Please enter a FULL description of your problem:
------------------------------------------------

I was running the same Python code with Postgres 7.2.3 and psycopg 1.0.9
with no errors.  As soon as I upgraded to Postgres 7.4-0.3 and pyscopg 1.1.6
I started getting errors when trying to execute a certain query.  The
offending multi-part query is shown below.  It seemed to specifically not
like the subquery portion.  To circumvent the problem I changed the subquery
from ".pathname = (..subquery...)" to "e.pathname IN (...subquery...)"
suspecting that postgres was not happy with the one-to-one relation even
though the subquery was guaranteed to only return one record.



**---------------BEGIN ERROR----------------------------------------------
Traceback (most recent call last):
  File "./auto_escalate.py", line 100, in ?
    conn3 = c3.execute(third_query)
psycopg.ProgrammingError: server closed the connection unexpectedly
        This probably means the server terminated abnormally
        before or while processing the request.
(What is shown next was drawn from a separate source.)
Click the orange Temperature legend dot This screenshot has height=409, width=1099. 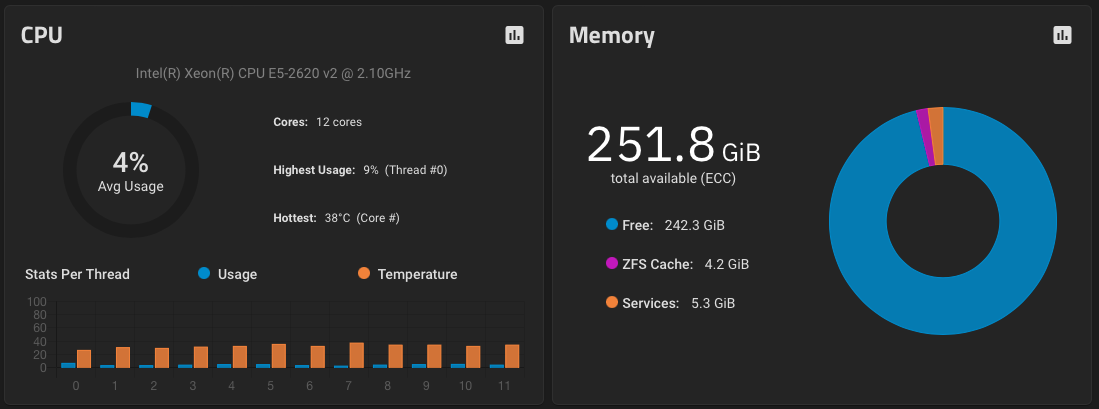click(x=363, y=273)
select distinct o.outage_id, o.machine, o.service, o.level,
                o.comments, o2.time, e.num
                from outages o, outages o2, escalation e
                where o.outage_id='31009'
                and e.pathname=(select pathname from escalation_link el
                where el.machine=o.machine and el.service=o.service)
                and e.level=o.level and o2.outage_id=o.outage_id
                and o2.status in ('ALERT','WARN','CRIT','DOWN','UNKNOWN')
order by level desc limit 1
There was an error connecting to the database
Traceback (most recent call last):
  File "./ops2server.py", line 60, in dbopen
    db=psycopg.connect(host=HOST,user=username, database=DB,
password=passwd)
OperationalError: FATAL:  the database system is starting up
**-----------------END ERROR----------------------------------------------


From the postgres logs I was showing that every time the offending query was
attempted the process would receive a signal 11, quit and restart.
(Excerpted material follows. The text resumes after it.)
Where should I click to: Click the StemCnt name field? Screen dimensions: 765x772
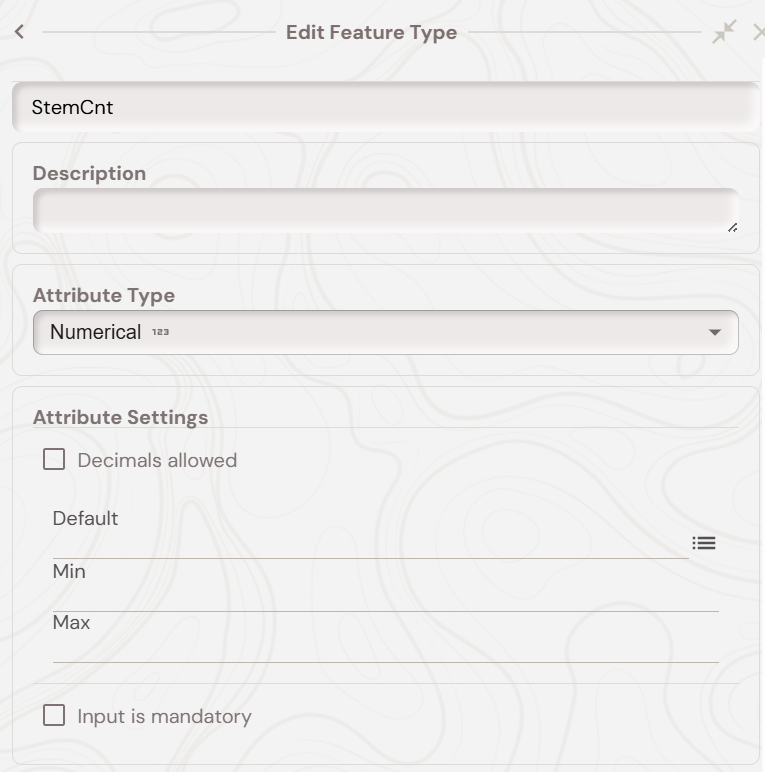385,108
**-----------------BEGIN LOG----------------------------------------------
2004-01-23 10:44:00 LOG:  database system is ready
2004-01-23 10:44:20 LOG:  connection received: host=[local] port=
2004-01-23 10:44:20 LOG:  connection authorized: user=postgres database=ops2
2004-01-23 10:44:45 LOG:  server process (PID 18880) was terminated by
signal 11
2004-01-23 10:44:45 LOG:  terminating any other active server processes
2004-01-23 10:44:45 LOG:  all server processes terminated; reinitializing
2004-01-23 10:44:45 LOG:  database system was interrupted at 2004-01-23
10:44:00 EST
2004-01-23 10:44:45 LOG:  checkpoint record is at 0/D0337C
2004-01-23 10:44:45 LOG:  redo record is at 0/D0337C; undo record is at 0/0;
shutdown TRUE
2004-01-23 10:44:45 LOG:  next transaction ID: 1242; next OID: 98209
2004-01-23 10:44:45 LOG:  database system was not properly shut down;
automatic recovery in progress
2004-01-23 10:44:45 LOG:  connection received: host=[local] port=
2004-01-23 10:44:45 LOG:  record with zero length at 0/D033BC
2004-01-23 10:44:45 LOG:  redo is not required
2004-01-23 10:44:45 FATAL:  the database system is starting up
2004-01-23 10:44:47 LOG:  database system is ready
**-----------------END LOG----------------------------------------------





Please describe a way to repeat the problem.   Please try to provide a
concise reproducible example, if at all possible:
----------------------------------------------------------------------


Possible ways to reproduce the error:  Run a multipart query similar to:

SELECT DISTINCT o.outage_id, o.machine, o.service, o.level, o.comments,
o2.time, e.num
       FROM outages o, outages o2, escalation e
       WHERE o.outage_id='31009'
       AND e.pathname = (SELECT pathname from escalation_link el
                         WHERE el.machine=o.machine AND el.service=o.service)
       AND e.level=o.level
     AND o2.outage_id=o.outage_id
       AND o2.status in ('ALERT','WARN','CRIT','DOWN','UNKNOWN')
     ORDER BY LEVEL DESC LIMIT 1;





Thanks,
Tanya Mamedalin

Re: signal 11

From
Tom Lane
Date:
"Tanya Mamedalin" <tmamedalin@registrypro.pro> writes:
> Possible ways to reproduce the error:  Run a multipart query similar to:

> SELECT DISTINCT o.outage_id, o.machine, o.service, o.level, o.comments,
> o2.time, e.num
>        FROM outages o, outages o2, escalation e
>        WHERE o.outage_id='31009'
>        AND e.pathname = (SELECT pathname from escalation_link el
>                          WHERE el.machine=o.machine AND el.service=o.service)
>        AND e.level=o.level
>      AND o2.outage_id=o.outage_id
>        AND o2.status in ('ALERT','WARN','CRIT','DOWN','UNKNOWN')
>      ORDER BY LEVEL DESC LIMIT 1;

This is difficult to do when you have not offered the definitions of the
tables used by the query ...

            regards, tom lane

Re: signal 11

From
Tom Lane
Date:
"Tanya Mamedalin" <tmamedalin@registrypro.pro> writes:
> I was running the same Python code with Postgres 7.2.3 and psycopg 1.0.9
> with no errors.  As soon as I upgraded to Postgres 7.4-0.3 and pyscopg 1.1.6
> I started getting errors when trying to execute a certain query.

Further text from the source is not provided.